* **Activity**
Even the shortest line counts, so transcribe all the data exactly.

Collected data
= = = =
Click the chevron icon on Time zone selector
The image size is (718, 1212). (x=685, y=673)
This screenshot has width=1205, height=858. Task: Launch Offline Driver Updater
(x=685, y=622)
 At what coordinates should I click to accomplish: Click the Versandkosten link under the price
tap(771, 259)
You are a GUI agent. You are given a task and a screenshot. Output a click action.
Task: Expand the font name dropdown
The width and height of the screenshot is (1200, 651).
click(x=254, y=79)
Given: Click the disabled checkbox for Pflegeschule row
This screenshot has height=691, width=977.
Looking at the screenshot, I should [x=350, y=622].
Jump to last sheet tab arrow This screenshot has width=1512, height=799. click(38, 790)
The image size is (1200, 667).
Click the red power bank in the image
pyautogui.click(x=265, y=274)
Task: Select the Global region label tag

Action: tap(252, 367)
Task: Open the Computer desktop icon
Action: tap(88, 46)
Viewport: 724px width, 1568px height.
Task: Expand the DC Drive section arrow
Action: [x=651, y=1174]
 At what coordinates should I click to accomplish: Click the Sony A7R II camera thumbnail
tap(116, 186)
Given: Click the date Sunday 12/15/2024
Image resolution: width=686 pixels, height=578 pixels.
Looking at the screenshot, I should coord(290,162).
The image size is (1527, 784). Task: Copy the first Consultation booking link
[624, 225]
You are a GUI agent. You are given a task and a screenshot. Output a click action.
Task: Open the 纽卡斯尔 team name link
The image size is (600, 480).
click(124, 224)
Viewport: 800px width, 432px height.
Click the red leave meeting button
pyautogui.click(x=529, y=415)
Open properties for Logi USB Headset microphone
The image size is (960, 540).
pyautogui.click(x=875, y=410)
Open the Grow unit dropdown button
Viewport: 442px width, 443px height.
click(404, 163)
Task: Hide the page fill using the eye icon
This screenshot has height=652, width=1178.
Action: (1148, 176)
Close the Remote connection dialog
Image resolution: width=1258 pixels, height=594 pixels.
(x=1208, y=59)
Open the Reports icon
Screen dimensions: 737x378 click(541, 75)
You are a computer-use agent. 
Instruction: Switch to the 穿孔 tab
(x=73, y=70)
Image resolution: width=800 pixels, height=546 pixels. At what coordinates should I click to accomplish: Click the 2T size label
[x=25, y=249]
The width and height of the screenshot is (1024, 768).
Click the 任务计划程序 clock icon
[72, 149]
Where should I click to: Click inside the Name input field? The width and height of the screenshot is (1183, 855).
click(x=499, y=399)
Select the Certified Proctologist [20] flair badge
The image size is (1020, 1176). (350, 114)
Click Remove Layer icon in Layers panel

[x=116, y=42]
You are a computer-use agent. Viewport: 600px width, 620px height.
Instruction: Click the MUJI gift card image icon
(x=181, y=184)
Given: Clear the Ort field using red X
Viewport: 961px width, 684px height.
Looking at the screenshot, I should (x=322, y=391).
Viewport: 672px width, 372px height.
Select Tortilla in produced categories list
= = = =
* **Response for this exercise**
Click the chevron icon on Time zone selector
The image size is (718, 1212). (x=685, y=673)
This screenshot has width=1205, height=858. Task: Launch Offline Driver Updater
(x=685, y=622)
 At what coordinates should I click to accomplish: Click the Versandkosten link under the price
tap(771, 259)
You are a GUI agent. You are given a task and a screenshot. Output a click action.
Task: Expand the font name dropdown
The width and height of the screenshot is (1200, 651).
click(x=254, y=79)
Given: Click the disabled checkbox for Pflegeschule row
This screenshot has height=691, width=977.
Looking at the screenshot, I should [x=350, y=622].
Jump to last sheet tab arrow This screenshot has width=1512, height=799. click(38, 790)
The image size is (1200, 667).
Click the red power bank in the image
pyautogui.click(x=265, y=274)
Task: Select the Global region label tag

Action: tap(252, 367)
Task: Open the Computer desktop icon
Action: tap(88, 46)
Viewport: 724px width, 1568px height.
Task: Expand the DC Drive section arrow
Action: [x=651, y=1174]
 At what coordinates should I click to accomplish: Click the Sony A7R II camera thumbnail
tap(116, 186)
Given: Click the date Sunday 12/15/2024
Image resolution: width=686 pixels, height=578 pixels.
Looking at the screenshot, I should coord(290,162).
The image size is (1527, 784). Task: Copy the first Consultation booking link
[624, 225]
You are a GUI agent. You are given a task and a screenshot. Output a click action.
Task: Open the 纽卡斯尔 team name link
The image size is (600, 480).
click(124, 224)
Viewport: 800px width, 432px height.
Click the red leave meeting button
pyautogui.click(x=529, y=415)
Open properties for Logi USB Headset microphone
The image size is (960, 540).
pyautogui.click(x=875, y=410)
Open the Grow unit dropdown button
Viewport: 442px width, 443px height.
click(404, 163)
Task: Hide the page fill using the eye icon
This screenshot has height=652, width=1178.
Action: (1148, 176)
Close the Remote connection dialog
Image resolution: width=1258 pixels, height=594 pixels.
(x=1208, y=59)
Open the Reports icon
Screen dimensions: 737x378 click(541, 75)
You are a computer-use agent. 
Instruction: Switch to the 穿孔 tab
(x=73, y=70)
Image resolution: width=800 pixels, height=546 pixels. At what coordinates should I click to accomplish: Click the 2T size label
[x=25, y=249]
The width and height of the screenshot is (1024, 768).
Click the 任务计划程序 clock icon
[72, 149]
Where should I click to: Click inside the Name input field? The width and height of the screenshot is (1183, 855).
click(x=499, y=399)
Select the Certified Proctologist [20] flair badge
The image size is (1020, 1176). (350, 114)
Click Remove Layer icon in Layers panel

[x=116, y=42]
You are a computer-use agent. Viewport: 600px width, 620px height.
Instruction: Click the MUJI gift card image icon
(x=181, y=184)
Given: Clear the Ort field using red X
Viewport: 961px width, 684px height.
Looking at the screenshot, I should (x=322, y=391).
Viewport: 672px width, 372px height.
Select Tortilla in produced categories list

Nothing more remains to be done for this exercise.